Begin at the line below that has "You are a computer-use agent." and stop after the line that has "the view checkbox". Please restate only those lines, word for word.

──────── Supplied data ────────

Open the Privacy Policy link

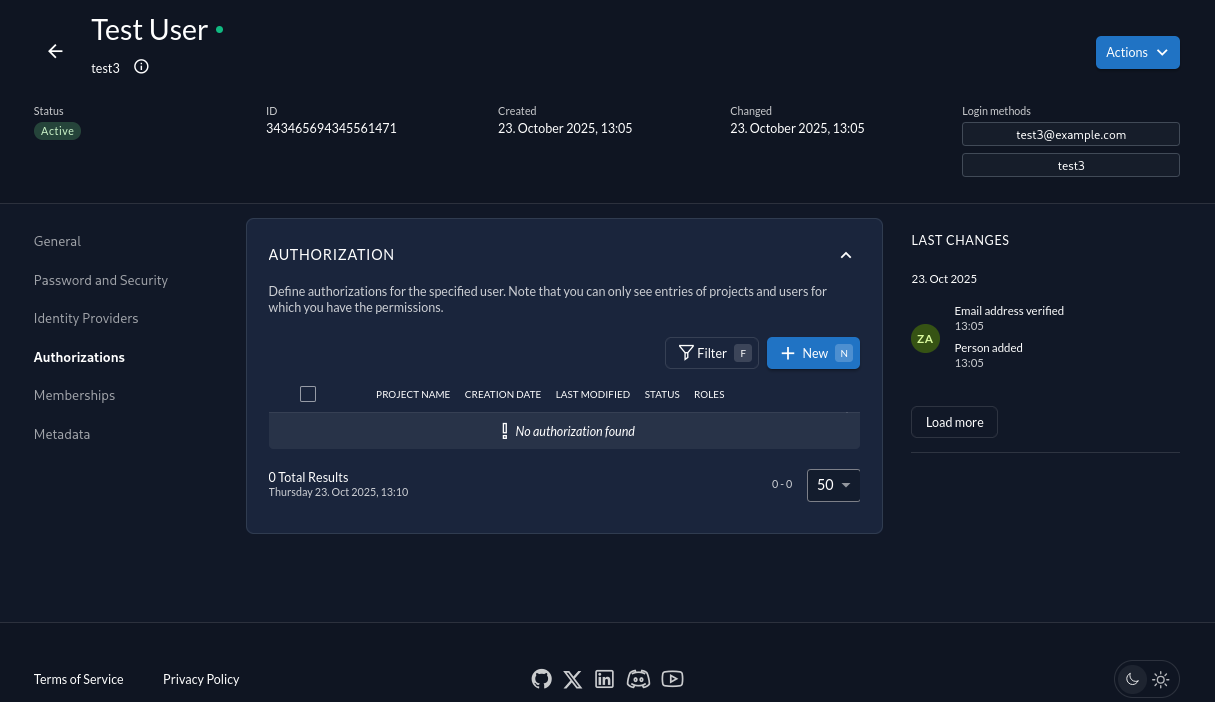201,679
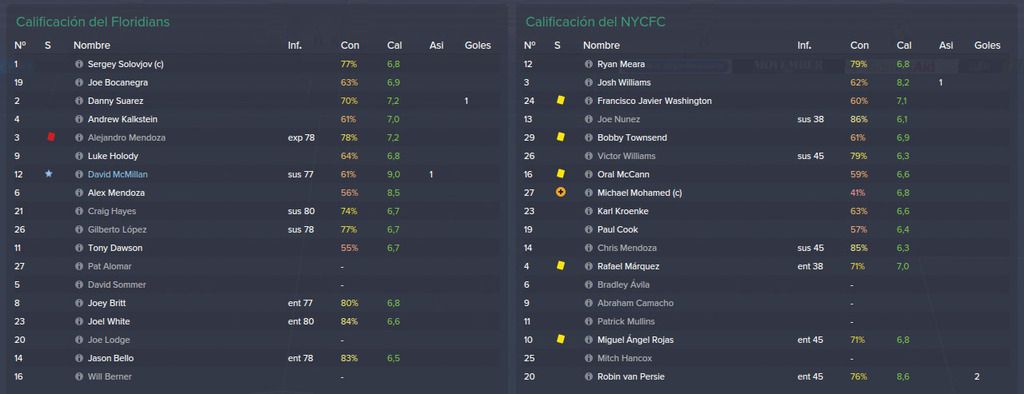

────────
──────── Supplied data ────────

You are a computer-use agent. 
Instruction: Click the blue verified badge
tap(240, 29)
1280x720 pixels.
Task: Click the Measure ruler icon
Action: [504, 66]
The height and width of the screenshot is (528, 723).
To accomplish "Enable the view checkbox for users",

────────
──────── Supplied data ────────

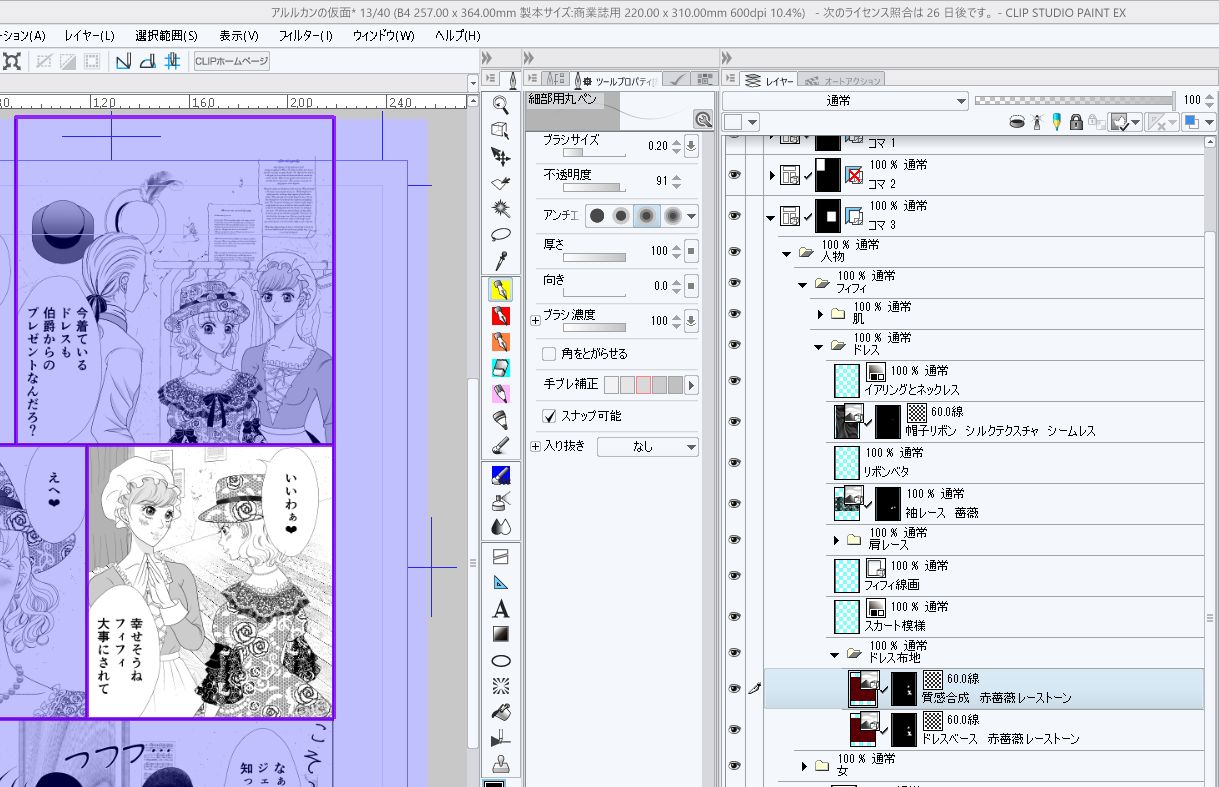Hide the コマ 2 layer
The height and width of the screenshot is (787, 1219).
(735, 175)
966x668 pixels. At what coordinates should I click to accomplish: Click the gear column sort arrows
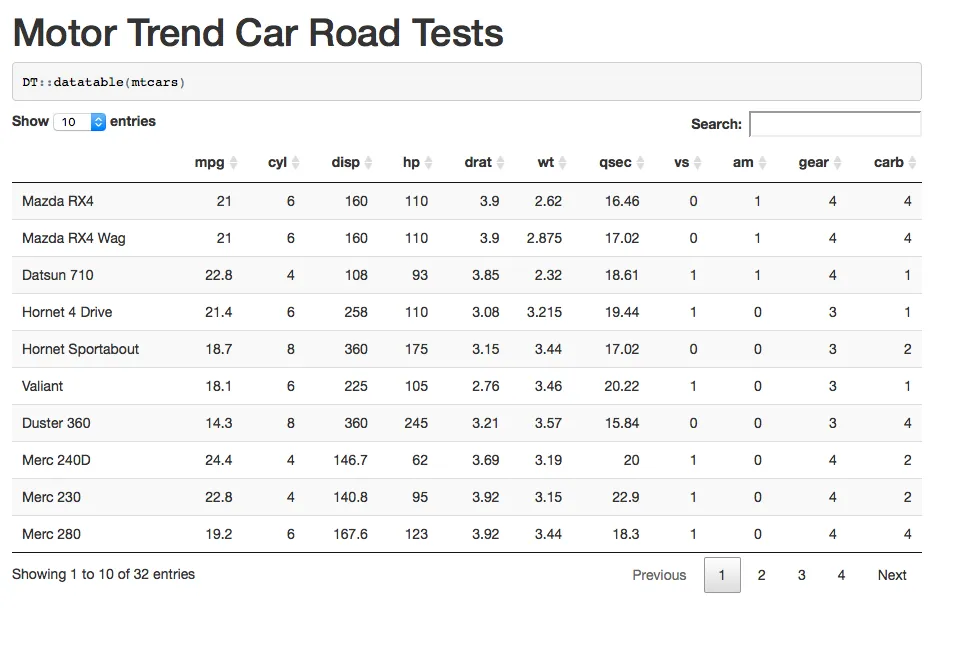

────────

**Response area:**
You are a computer-use agent. 
Instruction: Click the blue verified badge
tap(240, 29)
1280x720 pixels.
Task: Click the Measure ruler icon
Action: [504, 66]
The height and width of the screenshot is (528, 723).
To accomplish "Enable the view checkbox for users",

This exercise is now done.